§ **What you are asked to do**
Format the listing lines between the one holding "This screenshot has width=863, height=573." and the one holding "Action: coord(306,47)", inclusive, as a JSON list of strings with one string per line. Skip blank lines and leave the pictures out.

§ **Records supplied**

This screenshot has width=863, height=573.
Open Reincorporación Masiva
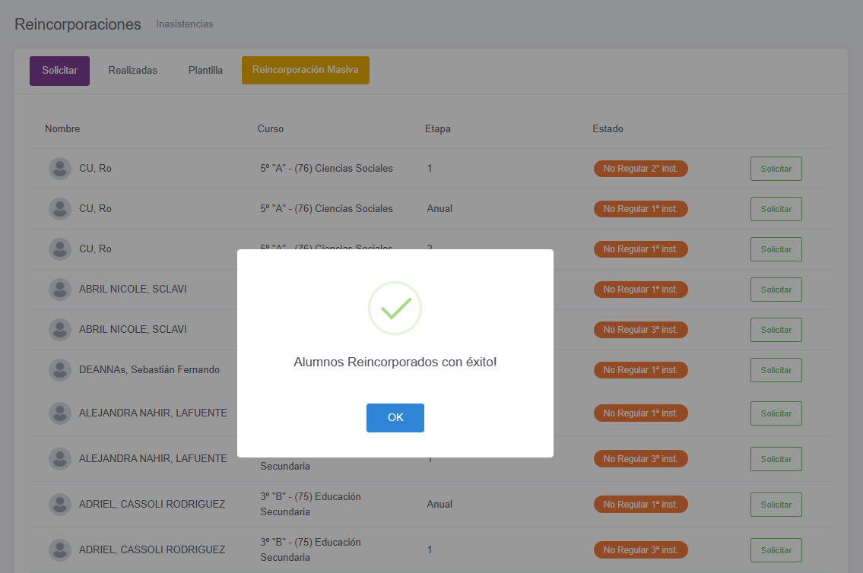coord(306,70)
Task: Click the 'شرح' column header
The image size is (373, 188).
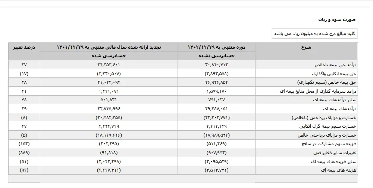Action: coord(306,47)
* * *
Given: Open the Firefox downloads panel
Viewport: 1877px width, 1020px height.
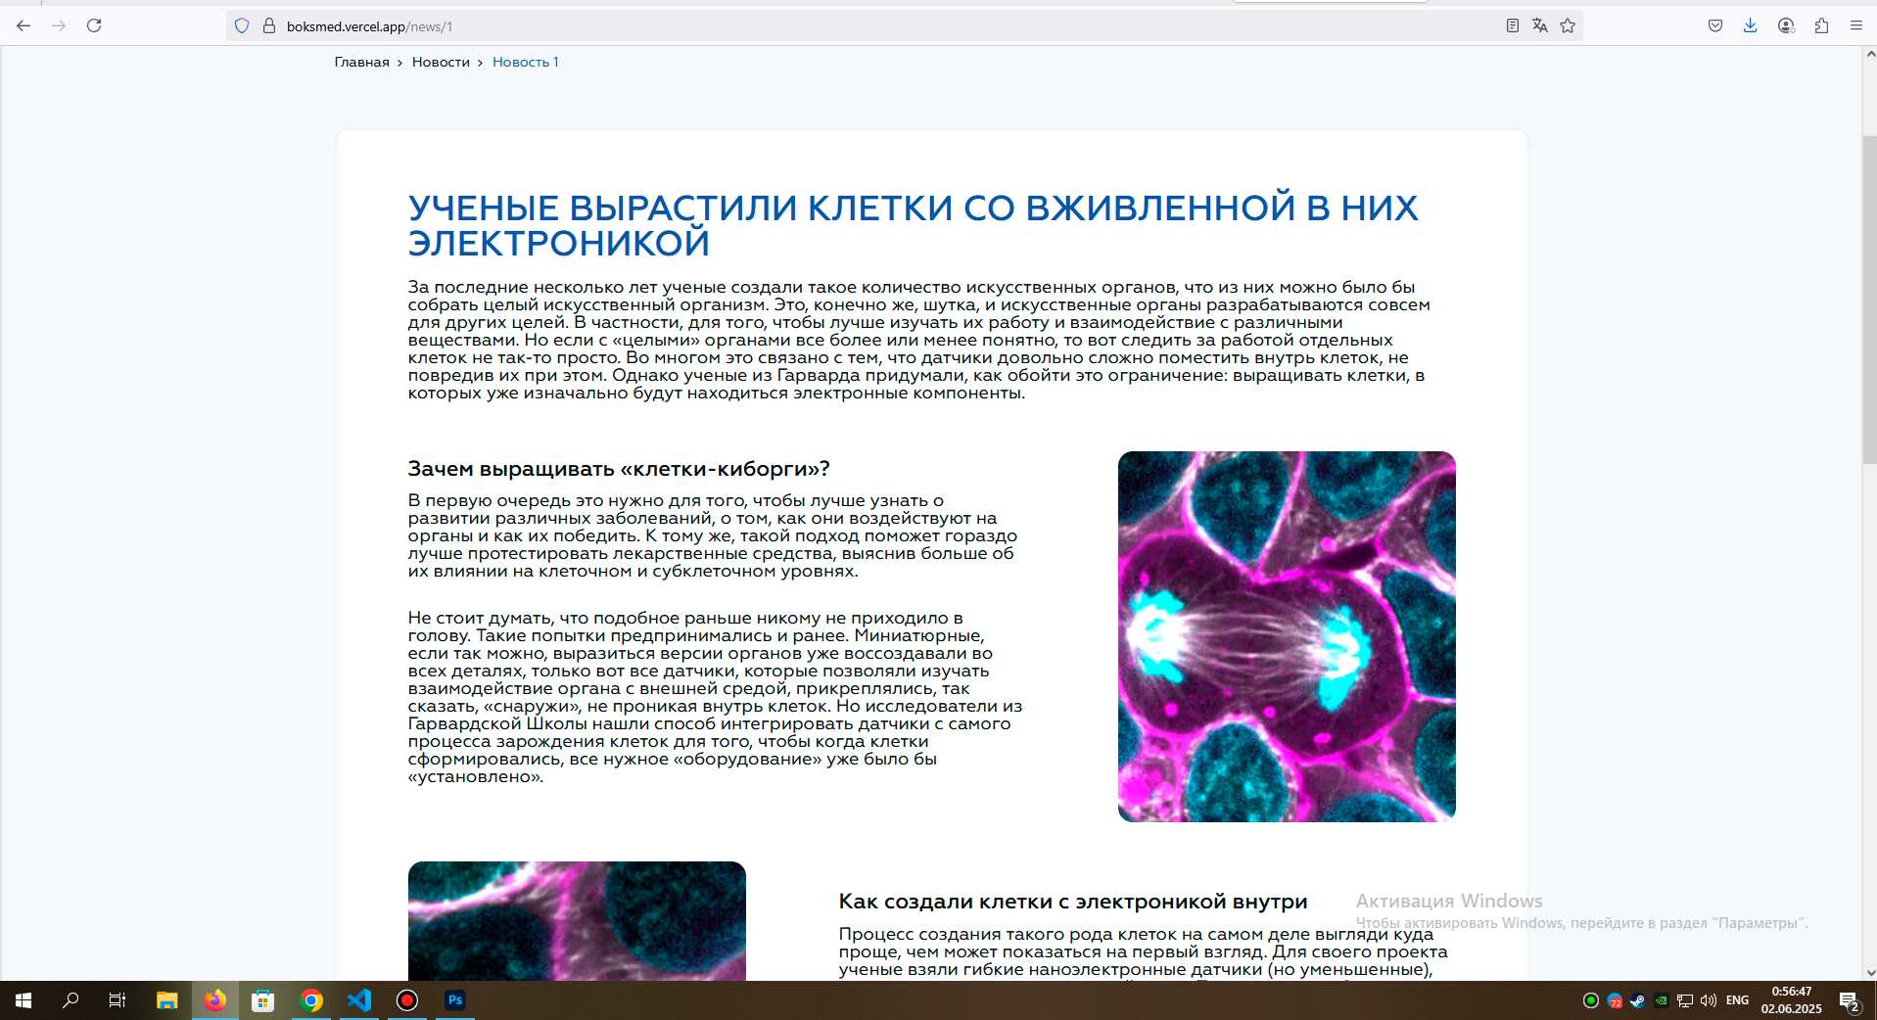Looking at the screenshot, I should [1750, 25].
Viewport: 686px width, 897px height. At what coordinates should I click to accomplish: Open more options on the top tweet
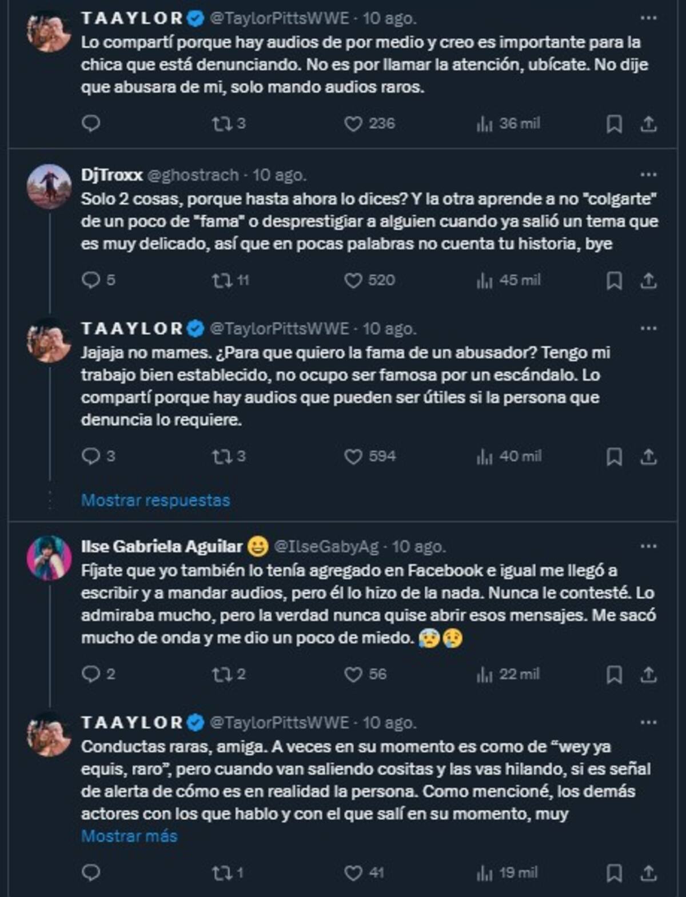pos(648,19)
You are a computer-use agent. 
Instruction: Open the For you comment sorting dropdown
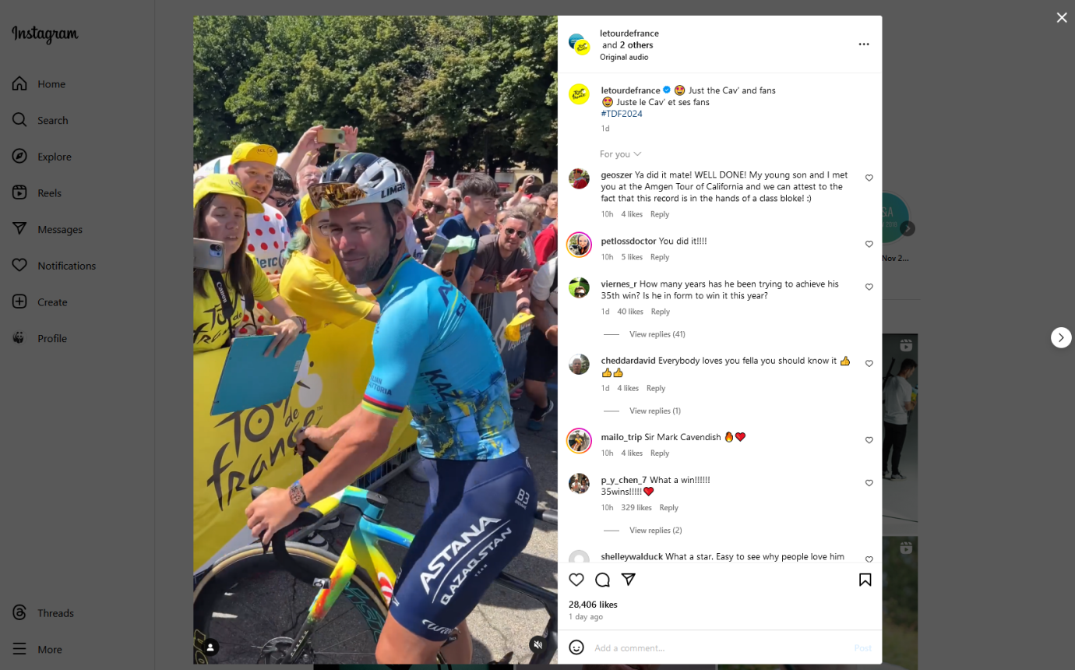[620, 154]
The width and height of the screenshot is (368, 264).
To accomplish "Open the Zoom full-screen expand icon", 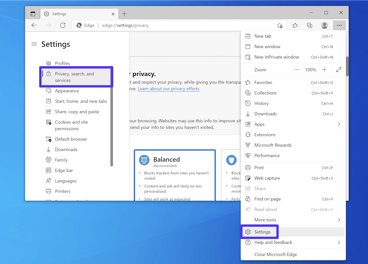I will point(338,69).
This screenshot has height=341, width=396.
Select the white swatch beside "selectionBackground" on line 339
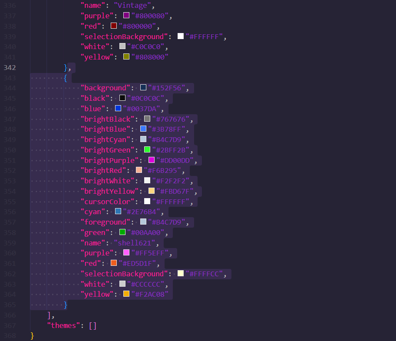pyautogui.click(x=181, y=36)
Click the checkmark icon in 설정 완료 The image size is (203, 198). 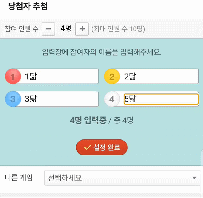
---
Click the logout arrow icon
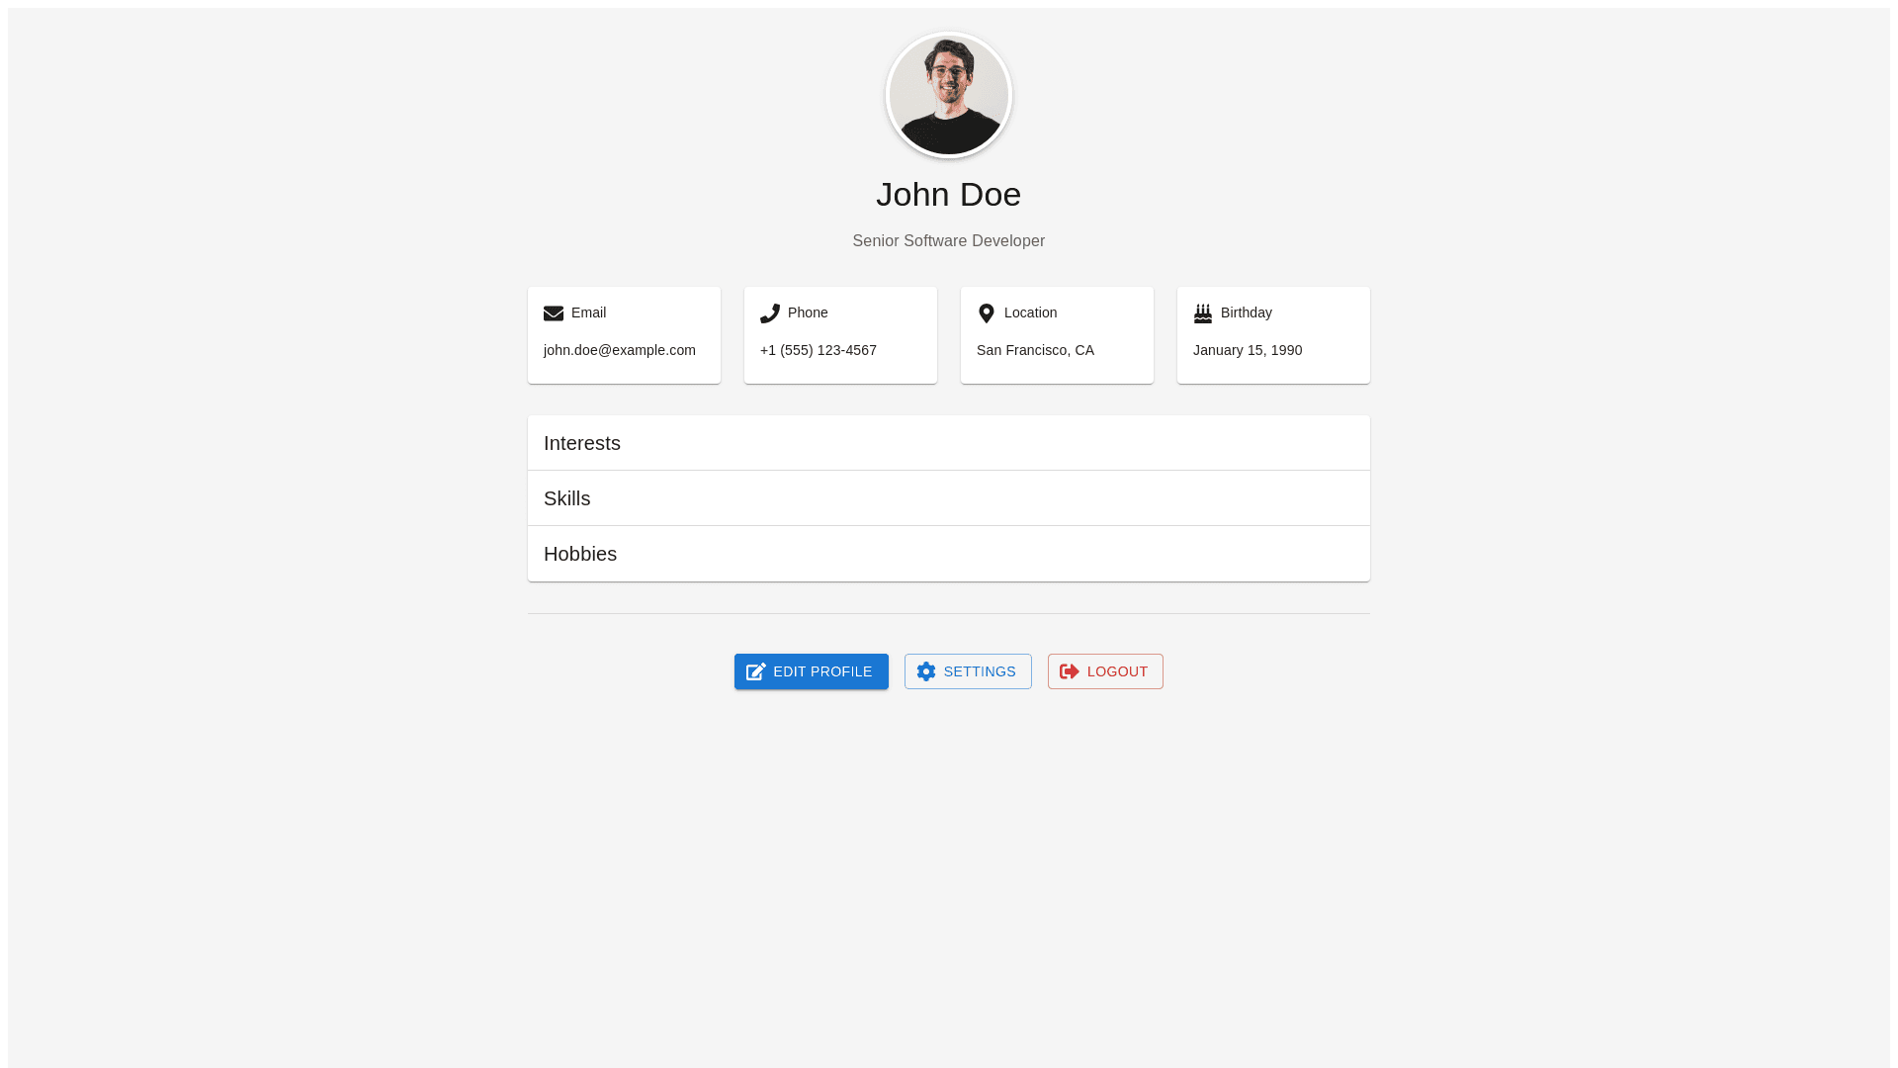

§ **Finished exercise**
[
  "This screenshot has width=863, height=573.",
  "Open Reincorporación Masiva",
  "coord(306,70)",
  "Task: Click the 'شرح' column header",
  "The image size is (373, 188).",
  "Action: coord(306,47)"
]